Step 1: Calculate Moles of Each Reactant. This uses the formula: moles = mass (g) / molar mass (g/mol).

• Moles of A = 15 g / 0.75 g/mol = 20 moles.
• Moles of B = 13 g / 0.50 g/mol = 26 moles.

Step 2: Identify the Limiting Reactant. The limiting reactant is the one that is completely consumed first, thus limiting the amount of product formed. In a 1:1 reaction, the reactant with the fewer moles is limiting.

• We have 20 moles of A and 26 moles of B.
• Therefore, Substance A is the limiting reactant. It will run out first.

Step 3: Calculate Theoretical Yield of Product. The amount of product formed is determined solely by the limiting reactant. Using the 1:1 molar ratio:

• Moles of Product C formed = Moles of limiting A = 20 moles.
• To find the mass of C, we would need the molar mass of C. If we assume C has a molar mass (M_C), then: Mass of C = 20 mol * M_C (g/mol).

Step 4: Determine Amount of Excess Reactant Remaining. Substance B is in excess. We calculate how much B should have been used based on the limiting A.

• Moles of B used = Moles of A consumed (1:1 ratio) = 20 moles.
• Initial moles of B = 26 moles.
• Moles of B remaining = 26 mol - 20 mol = 6 moles.
• Mass of B remaining = 6 mol * 0.50 g/mol = 3 grams.

Summary of Results for 1:1 Ratio:

• Limiting Reactant: A (15 g, 0.75 g/mol)
• Excess Reactant: B (13 g, 0.50 g/mol)
• Theoretical Yield of C:

20 moles (or 20 * M_C grams, if the molar mass of C is known)

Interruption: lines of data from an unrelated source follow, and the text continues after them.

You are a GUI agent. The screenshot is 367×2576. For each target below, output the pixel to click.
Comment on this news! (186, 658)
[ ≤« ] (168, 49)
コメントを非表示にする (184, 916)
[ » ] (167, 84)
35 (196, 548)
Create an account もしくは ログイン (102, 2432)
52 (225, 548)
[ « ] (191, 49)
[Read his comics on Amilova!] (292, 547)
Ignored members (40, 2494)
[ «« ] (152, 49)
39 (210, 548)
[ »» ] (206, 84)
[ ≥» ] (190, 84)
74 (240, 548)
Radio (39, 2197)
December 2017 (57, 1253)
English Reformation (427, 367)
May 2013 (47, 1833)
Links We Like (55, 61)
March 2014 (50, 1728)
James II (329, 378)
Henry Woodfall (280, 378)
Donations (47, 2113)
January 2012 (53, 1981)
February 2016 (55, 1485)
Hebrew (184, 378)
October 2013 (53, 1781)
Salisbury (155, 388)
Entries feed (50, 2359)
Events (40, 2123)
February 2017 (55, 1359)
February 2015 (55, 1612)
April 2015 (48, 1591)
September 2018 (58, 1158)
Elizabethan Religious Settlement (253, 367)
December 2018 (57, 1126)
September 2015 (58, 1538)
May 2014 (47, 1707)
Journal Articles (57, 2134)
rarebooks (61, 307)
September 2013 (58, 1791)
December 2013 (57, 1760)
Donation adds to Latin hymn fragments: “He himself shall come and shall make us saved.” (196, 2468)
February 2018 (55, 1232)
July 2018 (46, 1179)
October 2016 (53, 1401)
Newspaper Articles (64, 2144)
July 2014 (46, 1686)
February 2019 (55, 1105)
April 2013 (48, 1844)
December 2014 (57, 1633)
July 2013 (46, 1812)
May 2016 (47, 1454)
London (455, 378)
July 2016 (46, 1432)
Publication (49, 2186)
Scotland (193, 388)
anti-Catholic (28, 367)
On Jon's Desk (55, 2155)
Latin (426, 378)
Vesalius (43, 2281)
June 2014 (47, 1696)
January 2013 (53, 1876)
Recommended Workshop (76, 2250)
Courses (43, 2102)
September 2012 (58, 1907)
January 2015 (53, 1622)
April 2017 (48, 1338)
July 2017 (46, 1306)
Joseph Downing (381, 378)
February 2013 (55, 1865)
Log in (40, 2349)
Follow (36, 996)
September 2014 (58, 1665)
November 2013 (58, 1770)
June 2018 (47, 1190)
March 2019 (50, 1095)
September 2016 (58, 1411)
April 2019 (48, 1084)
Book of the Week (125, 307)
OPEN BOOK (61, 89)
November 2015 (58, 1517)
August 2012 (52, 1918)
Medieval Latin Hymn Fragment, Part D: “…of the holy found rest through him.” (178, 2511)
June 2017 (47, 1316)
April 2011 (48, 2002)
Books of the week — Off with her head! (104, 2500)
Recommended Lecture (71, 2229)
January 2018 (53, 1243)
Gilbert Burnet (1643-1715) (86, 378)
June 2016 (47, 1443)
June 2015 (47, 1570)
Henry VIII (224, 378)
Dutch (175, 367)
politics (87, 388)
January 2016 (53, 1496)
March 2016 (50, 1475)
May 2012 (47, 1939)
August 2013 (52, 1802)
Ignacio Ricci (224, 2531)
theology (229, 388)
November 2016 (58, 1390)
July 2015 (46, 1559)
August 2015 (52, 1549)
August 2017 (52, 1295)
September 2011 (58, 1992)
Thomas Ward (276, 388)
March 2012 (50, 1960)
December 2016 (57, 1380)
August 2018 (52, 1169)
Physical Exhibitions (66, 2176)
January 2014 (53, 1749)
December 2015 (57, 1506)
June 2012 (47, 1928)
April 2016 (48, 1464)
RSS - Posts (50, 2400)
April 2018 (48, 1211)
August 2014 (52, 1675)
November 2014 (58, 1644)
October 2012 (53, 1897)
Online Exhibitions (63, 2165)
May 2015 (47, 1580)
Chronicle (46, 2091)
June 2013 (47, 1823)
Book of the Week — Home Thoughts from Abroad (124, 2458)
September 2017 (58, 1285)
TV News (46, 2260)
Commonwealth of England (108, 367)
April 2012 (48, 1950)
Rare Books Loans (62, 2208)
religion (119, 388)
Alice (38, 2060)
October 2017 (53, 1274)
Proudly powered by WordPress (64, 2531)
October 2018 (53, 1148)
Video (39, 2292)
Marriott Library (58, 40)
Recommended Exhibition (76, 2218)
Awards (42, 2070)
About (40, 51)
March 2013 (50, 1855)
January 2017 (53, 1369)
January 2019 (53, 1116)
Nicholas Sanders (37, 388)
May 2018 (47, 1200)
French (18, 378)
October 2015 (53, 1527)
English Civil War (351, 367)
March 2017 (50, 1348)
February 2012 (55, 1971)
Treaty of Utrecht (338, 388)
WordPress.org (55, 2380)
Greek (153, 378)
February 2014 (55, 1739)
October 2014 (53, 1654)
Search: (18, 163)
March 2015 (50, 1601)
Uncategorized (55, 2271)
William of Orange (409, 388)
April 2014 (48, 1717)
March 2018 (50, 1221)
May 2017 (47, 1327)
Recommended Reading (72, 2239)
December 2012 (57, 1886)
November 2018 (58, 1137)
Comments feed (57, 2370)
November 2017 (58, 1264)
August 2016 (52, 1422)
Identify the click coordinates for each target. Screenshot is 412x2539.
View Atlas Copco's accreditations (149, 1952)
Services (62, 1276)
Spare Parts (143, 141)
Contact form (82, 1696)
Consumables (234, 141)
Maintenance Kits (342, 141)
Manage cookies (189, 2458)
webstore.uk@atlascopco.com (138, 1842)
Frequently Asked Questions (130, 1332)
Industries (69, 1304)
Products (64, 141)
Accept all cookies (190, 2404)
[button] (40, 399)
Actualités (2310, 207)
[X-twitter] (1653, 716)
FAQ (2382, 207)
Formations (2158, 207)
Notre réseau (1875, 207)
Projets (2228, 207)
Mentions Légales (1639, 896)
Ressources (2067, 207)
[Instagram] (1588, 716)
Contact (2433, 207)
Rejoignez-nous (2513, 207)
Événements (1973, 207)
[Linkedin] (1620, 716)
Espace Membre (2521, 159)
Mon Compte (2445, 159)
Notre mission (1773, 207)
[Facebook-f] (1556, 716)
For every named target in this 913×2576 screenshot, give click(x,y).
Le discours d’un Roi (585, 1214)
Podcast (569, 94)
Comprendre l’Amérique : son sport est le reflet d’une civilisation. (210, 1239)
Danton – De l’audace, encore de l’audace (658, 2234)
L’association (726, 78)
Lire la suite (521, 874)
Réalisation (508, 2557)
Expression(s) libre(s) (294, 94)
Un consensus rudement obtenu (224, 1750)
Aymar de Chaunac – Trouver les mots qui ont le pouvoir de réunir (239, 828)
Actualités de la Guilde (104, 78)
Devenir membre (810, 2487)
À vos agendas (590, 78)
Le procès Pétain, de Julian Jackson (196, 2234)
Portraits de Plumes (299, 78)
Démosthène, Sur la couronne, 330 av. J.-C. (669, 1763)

• Excess Reactant Remaining: 3 grams of B

Conclusion

Understanding the concept of moles, molar mass, and molar ratios is fundamental to stoichiometry, the calculation of quantitative relationships in chemical reactions. By following the step-by-step process outlined above, one can determine the limiting reactant, calculate the theoretical yield of the product, and identify the amount of excess reactant remaining. This method ensures that the calculations are grounded in the principles of chemical stoichiometry, providing a reliable approach to solving problems involving chemical reactions. Whether in a laboratory setting or in theoretical calculations, mastering these concepts is essential for advancing in the field of chemistry.

Applying Stoichiometry in Real-World Scenarios

The principles of stoichiometry have far-reaching applications in various fields, including chemistry, biology, medicine, and engineering. In the pharmaceutical industry, stoichiometry is used to determine the optimal dosage of medications, ensuring that the correct amount of active ingredient is administered to patients. In the field of environmental science, stoichiometry helps researchers understand the balance of nutrients in ecosystems, informing strategies for conservation and sustainability.

Case Study: Production of Aspirin

Aspirin, a widely used pain reliever, is produced through a reaction between salicylic acid and acetic anhydride. The reaction is as follows:

C7H6O3 + (CH3CO)2O → C9H8O4 + CH3COOH

To produce aspirin, a chemist must carefully control the amount of reactants to achieve the desired yield. Using the principles of stoichiometry, the chemist can calculate the exact amount of salicylic acid and acetic anhydride required to produce a specific amount of aspirin.

Calculations

Let's assume the chemist wants to produce 100 grams of aspirin. The molar mass of aspirin (C9H8O4) is 180 g/mol. Using the balanced equation, we can calculate the number of moles of aspirin required:

Moles of aspirin = mass of aspirin / molar mass of aspirin = 100 g / 180 g/mol = 0.556 mol

Since the reaction is a 1:1 ratio, the number of moles of salicylic acid required is also 0.556 mol. To calculate the mass of salicylic acid required, we multiply the number of moles by the molar mass of salicylic acid (138 g/mol):

Mass of salicylic acid = moles of salicylic acid x molar mass of salicylic acid = 0.556 mol x 138 g/mol = 76.7 g

Conclusion

Stoichiometry plays a crucial role in the production of aspirin, ensuring that the correct amount of reactants is used to achieve the desired yield. By applying the principles of stoichiometry, chemists can optimize the production process, reducing waste and improving the efficiency of the manufacturing process. This case study illustrates the importance of stoichiometry in real-world applications, demonstrating its value in the production of pharmaceuticals and other chemicals.